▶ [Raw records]

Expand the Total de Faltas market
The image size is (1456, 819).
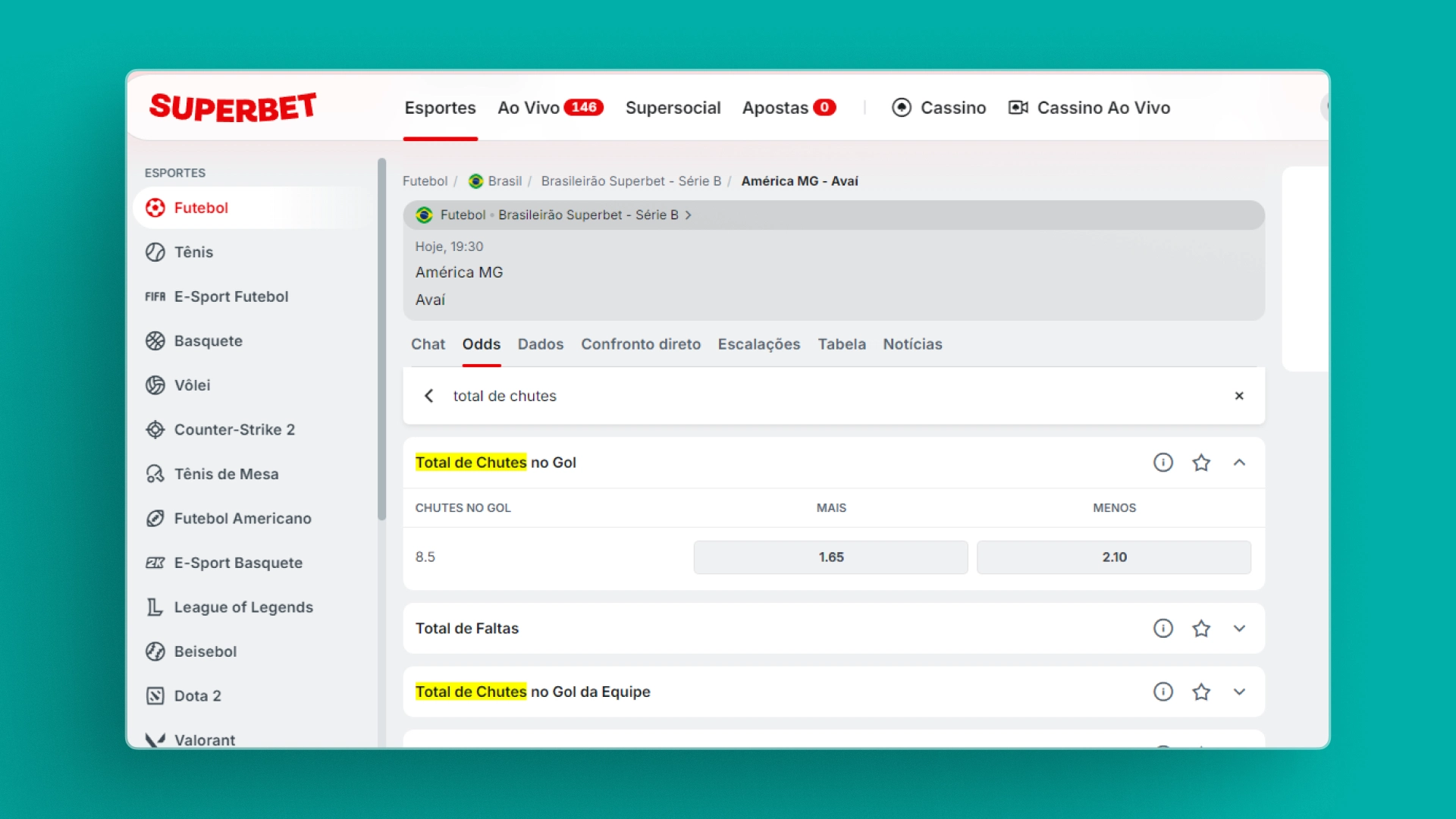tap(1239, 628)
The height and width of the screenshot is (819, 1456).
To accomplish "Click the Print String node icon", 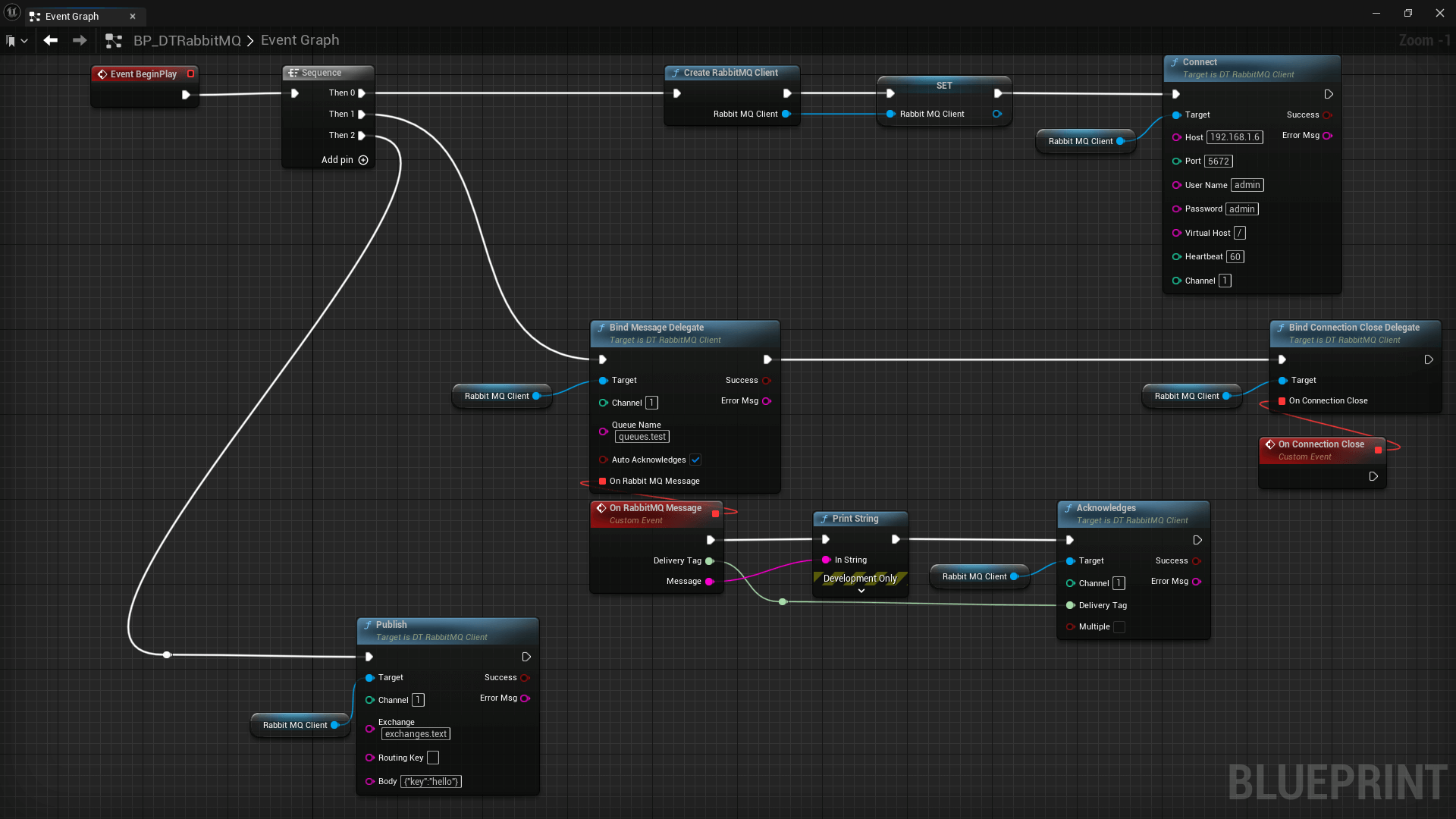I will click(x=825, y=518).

▶ [GOAL OF THE EXERCISE] Count the lines in the items above that contain the string "screenshot". Reply with the number only.

▶ [SOLUTION TO THE EXERCISE] 1